Mariana lo miró y frunció el ceño.
—¡Cierto! ¿Por qué hiciste eso?
—Fue extraño. La verdad es que yo pasaba de casualidad por ahí y escuché tu voz dentro de la sala, entonces me acerqué al vidrio de la puerta y vi claramente a Juan Diego al lado tuyo, detrás del piano.
—¿A Juan Diego?
—Sí. Creía estar seguro de lo que veía, pero cuando llegué al aula lo encontré sentado como un zombi en su silla. Entonces volví a la sala de música y entré de golpe. Te juro que no había visto desde afuera a Jimena. No entiendo qué pasó.
—¡Qué raro! Y lo más extraño es que no sos el único que cuenta algo así. Analía me dijo que le había parecido verme paseando en la plaza con él. Lo más gracioso es que yo estaba sola esa vez y que jamás caminamos juntos con él en ninguna parte.

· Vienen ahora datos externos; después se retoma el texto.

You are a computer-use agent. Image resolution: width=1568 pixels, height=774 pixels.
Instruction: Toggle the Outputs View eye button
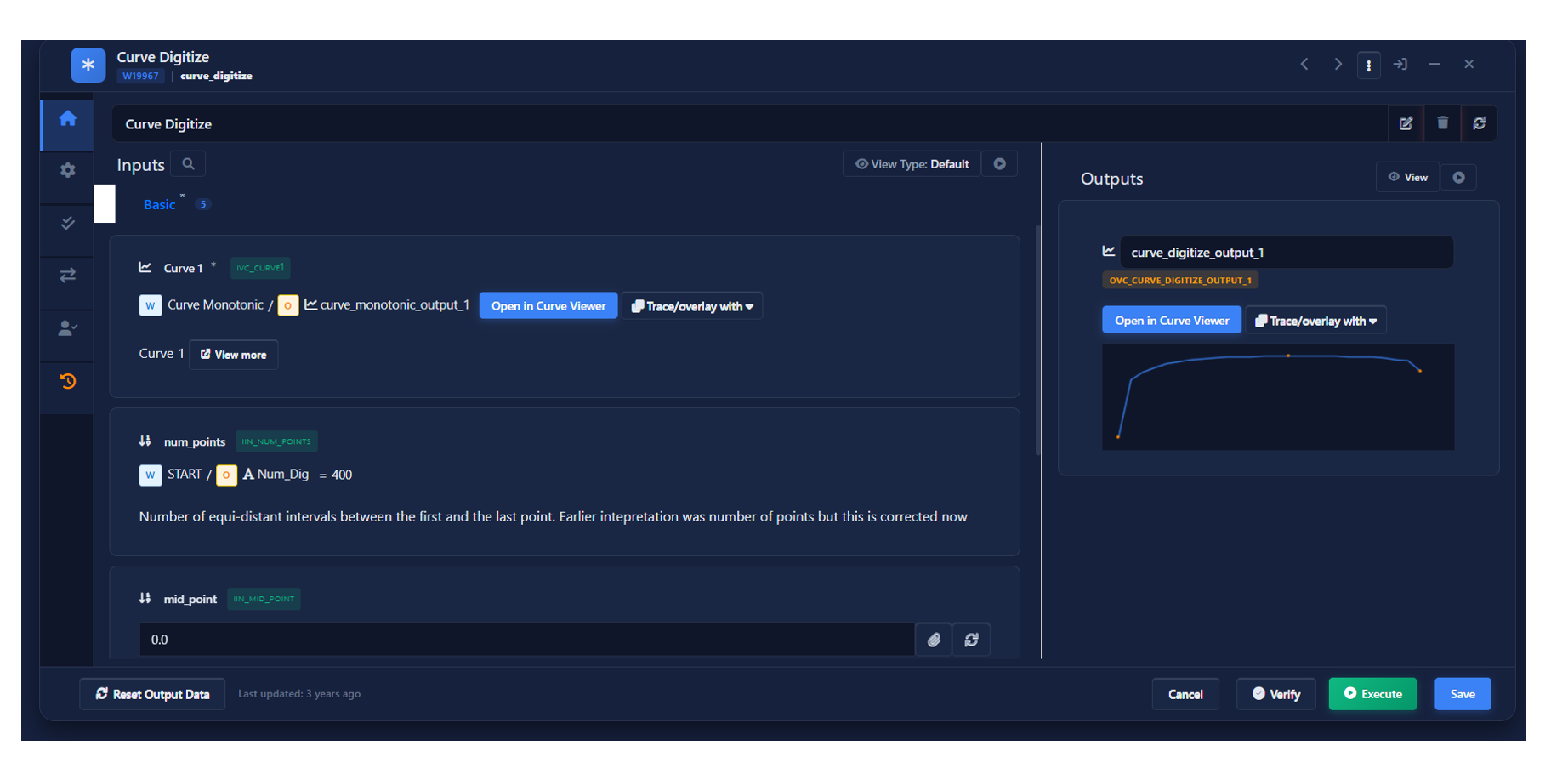pyautogui.click(x=1407, y=178)
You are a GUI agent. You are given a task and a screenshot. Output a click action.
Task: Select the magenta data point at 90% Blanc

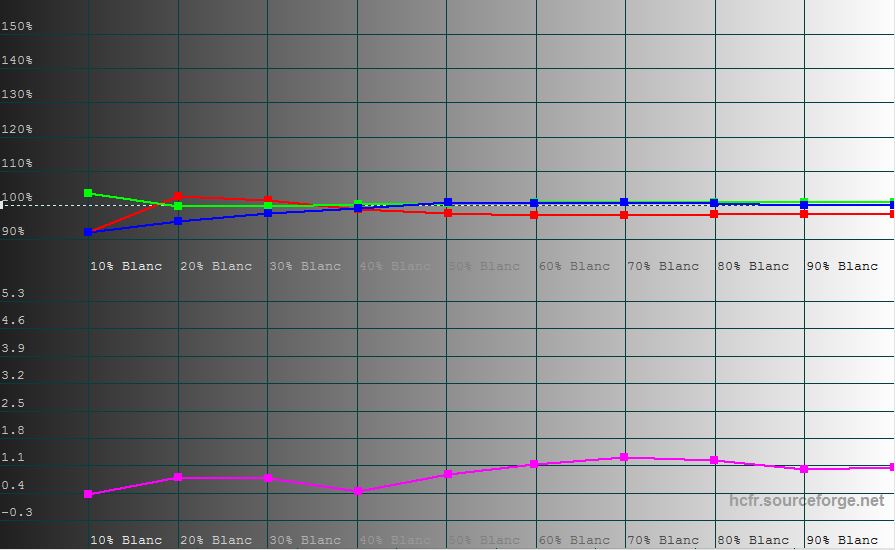804,469
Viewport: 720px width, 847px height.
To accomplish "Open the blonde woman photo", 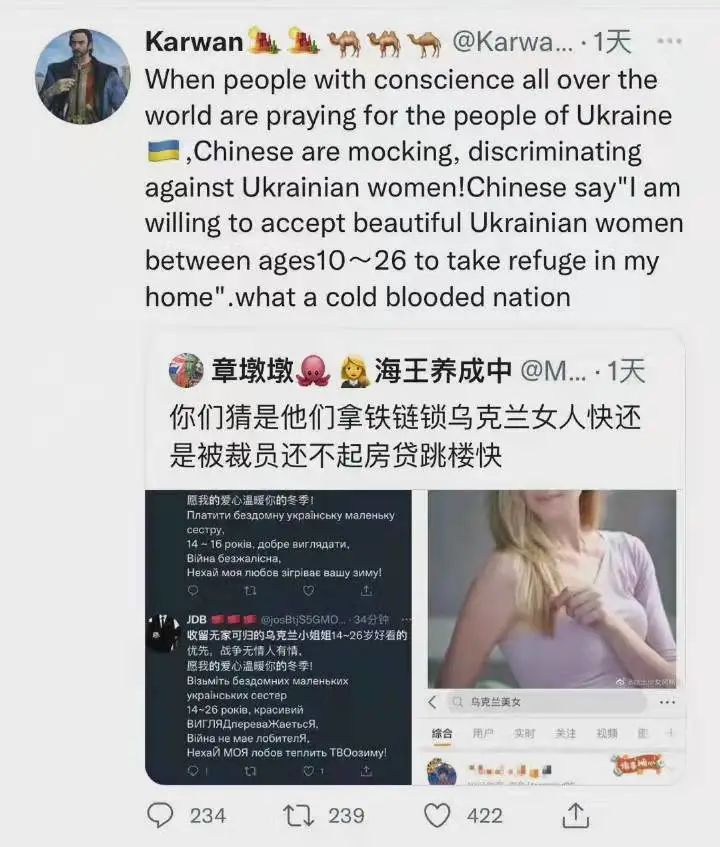I will pos(552,589).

—¡Menos mal! —exclamó Damián aliviado—. Pensé que ustedes ya eran novios y eso me dio mucha bronca.
—¿En serio? ¿Y por qué?
Damián se vio en riesgo e inventó un salida.
—Eh... porque sos mi amiga y siempre quise todo lo mejor para vos, y me parece que ese chico no te conviene.
Mariana se desilusionó otra vez y perdió todas las ganas de continuar con esa charla.
—Bueno, no sigamos hablando de él. Ahora ya sabés lo que estuve ocultando durante tanto tiempo. Por favor, no se lo digas a nadie.
Damián volvió a prometérselo, diciéndole que no había nadie mejor que él para guardar un secreto, y le agradeció que hubiera accedido a contárselo.
Unos minutos más tarde se despidió de Mariana con un pudoroso beso en la mejilla que, sin embargo, lo hizo sonrojar otra vez, y se fue a su casa para preparar la tarea.
Mientras se alejaba, la madre de la chica se acercó a ella y pasó un brazo por encima de sus hombros.
—Quedate tranquila, Mariana, los hombres son todos iguales. Se preocupan por que nadie les robe la chica pero nunca se dan cuenta de lo que una siente.
Mariana miró a su madre con la boca abierta.
—¡Disculpá, hija! —agregó, cayendo en la cuenta de lo que había dicho—. A veces me olvido que ustedes son niños todavía. No me hagas caso. Damián puede ser un chico especial.